* Directions for this task
Beginning at the line that includes "Task: Click the green delivery truck icon", print each remaining line of the data word for word. Output nothing else.
::: Provided data
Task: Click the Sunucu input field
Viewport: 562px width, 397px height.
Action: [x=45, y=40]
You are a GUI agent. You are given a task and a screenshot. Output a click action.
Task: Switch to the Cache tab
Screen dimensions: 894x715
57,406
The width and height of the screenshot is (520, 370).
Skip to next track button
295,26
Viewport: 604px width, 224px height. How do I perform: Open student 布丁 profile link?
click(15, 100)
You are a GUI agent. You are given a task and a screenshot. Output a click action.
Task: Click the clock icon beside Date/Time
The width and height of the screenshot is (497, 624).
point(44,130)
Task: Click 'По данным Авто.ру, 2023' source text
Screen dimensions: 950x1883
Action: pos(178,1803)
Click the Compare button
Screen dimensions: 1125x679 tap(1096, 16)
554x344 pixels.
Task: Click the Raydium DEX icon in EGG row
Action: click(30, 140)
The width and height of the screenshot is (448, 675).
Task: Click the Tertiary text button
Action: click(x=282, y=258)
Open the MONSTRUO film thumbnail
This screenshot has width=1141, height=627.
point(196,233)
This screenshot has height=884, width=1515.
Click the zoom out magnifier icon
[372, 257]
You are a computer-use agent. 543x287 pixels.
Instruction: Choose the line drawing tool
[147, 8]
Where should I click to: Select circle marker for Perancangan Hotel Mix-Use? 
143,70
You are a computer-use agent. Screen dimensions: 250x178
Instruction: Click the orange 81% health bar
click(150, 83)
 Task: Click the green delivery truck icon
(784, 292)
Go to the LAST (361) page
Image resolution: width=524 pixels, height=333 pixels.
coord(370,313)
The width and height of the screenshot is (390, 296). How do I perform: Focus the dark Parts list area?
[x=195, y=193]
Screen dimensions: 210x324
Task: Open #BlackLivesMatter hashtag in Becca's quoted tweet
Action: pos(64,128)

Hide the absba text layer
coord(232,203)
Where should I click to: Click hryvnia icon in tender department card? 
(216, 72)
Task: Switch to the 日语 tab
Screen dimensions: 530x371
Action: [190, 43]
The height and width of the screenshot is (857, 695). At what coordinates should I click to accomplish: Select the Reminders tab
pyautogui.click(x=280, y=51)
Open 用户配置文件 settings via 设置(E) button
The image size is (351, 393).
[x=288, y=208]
::::::
* Output of the task
 Task: Click the green delivery truck icon
(784, 292)
Go to the LAST (361) page
Image resolution: width=524 pixels, height=333 pixels.
coord(370,313)
The width and height of the screenshot is (390, 296). How do I perform: Focus the dark Parts list area?
[x=195, y=193]
Screen dimensions: 210x324
Task: Open #BlackLivesMatter hashtag in Becca's quoted tweet
Action: pos(64,128)

Hide the absba text layer
coord(232,203)
Where should I click to: Click hryvnia icon in tender department card? 
(216, 72)
Task: Switch to the 日语 tab
Screen dimensions: 530x371
Action: [190, 43]
The height and width of the screenshot is (857, 695). At what coordinates should I click to accomplish: Select the Reminders tab
pyautogui.click(x=280, y=51)
Open 用户配置文件 settings via 设置(E) button
The image size is (351, 393).
[x=288, y=208]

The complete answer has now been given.